What is being asked: With both ends included, repeat exactly the lines of the entries below from the one containing "Given: Select 開示方針 sidebar item" down to the one containing "This screenshot has height=952, width=1270.", and no others.

Record set:
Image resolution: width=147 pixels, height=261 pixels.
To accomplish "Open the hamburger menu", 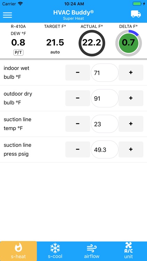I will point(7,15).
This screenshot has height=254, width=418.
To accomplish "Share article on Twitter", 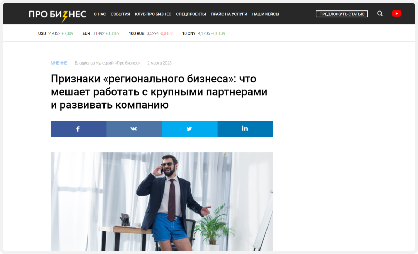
* * *
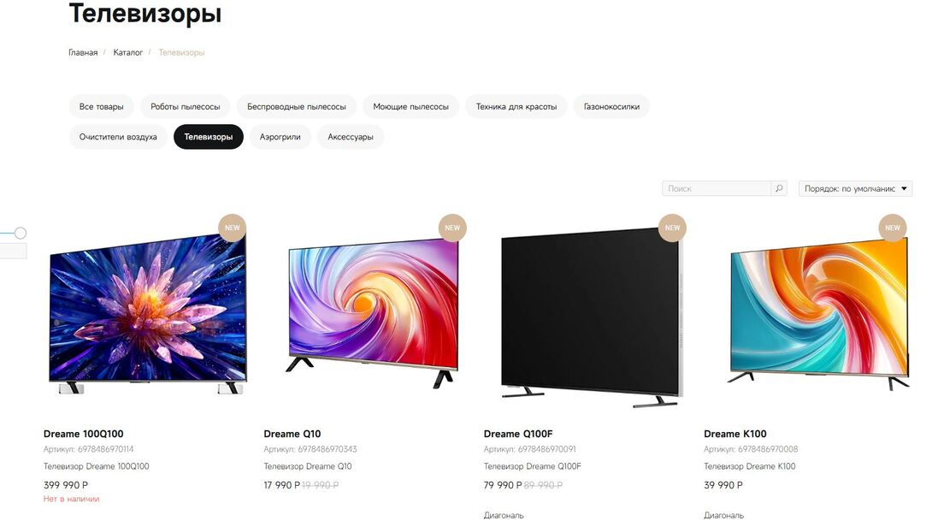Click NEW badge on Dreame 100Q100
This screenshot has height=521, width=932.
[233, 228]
---
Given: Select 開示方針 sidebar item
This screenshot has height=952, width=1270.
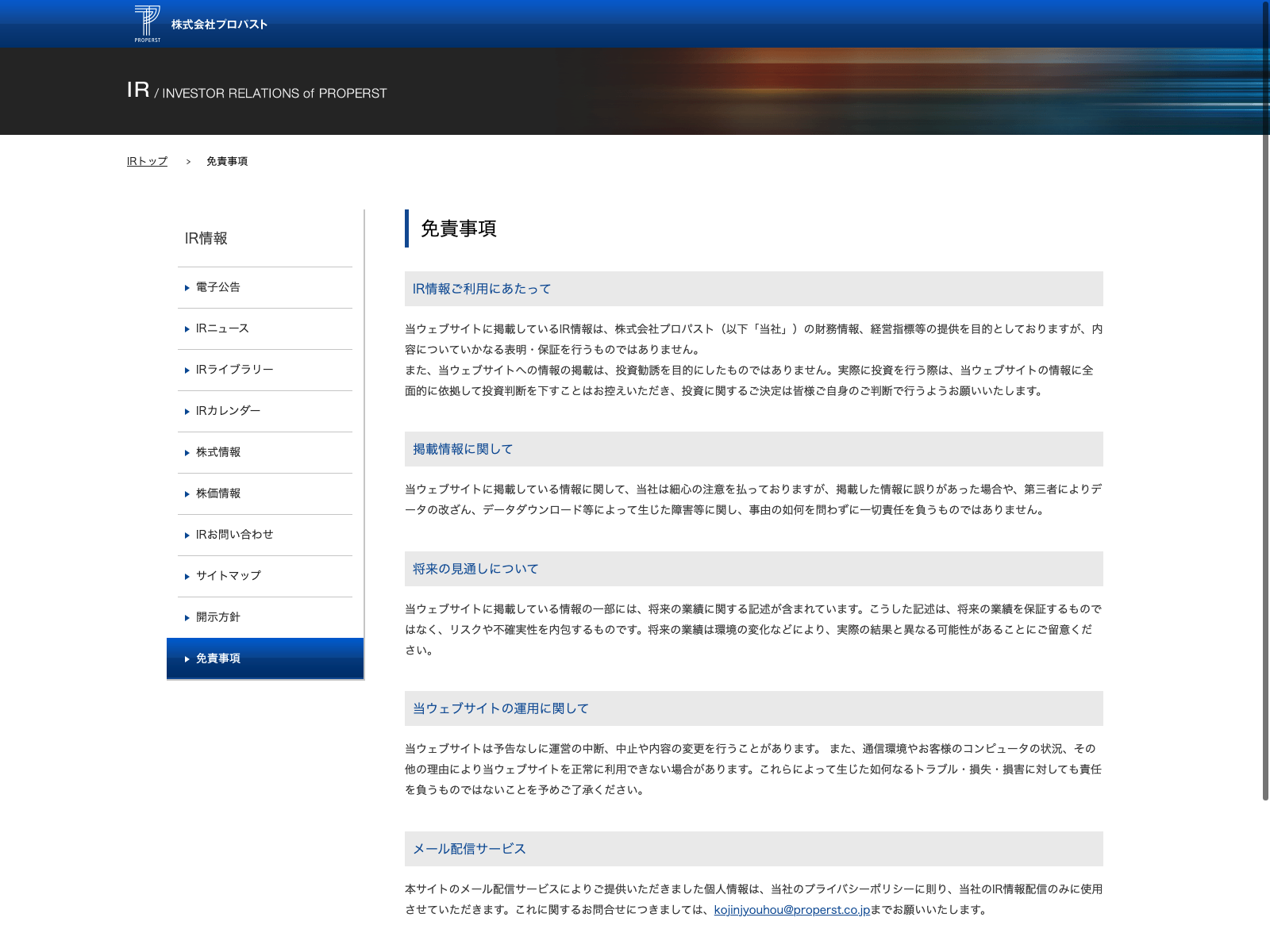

Exercise solution:
Given: Select 開示方針 sidebar item
This screenshot has height=952, width=1270.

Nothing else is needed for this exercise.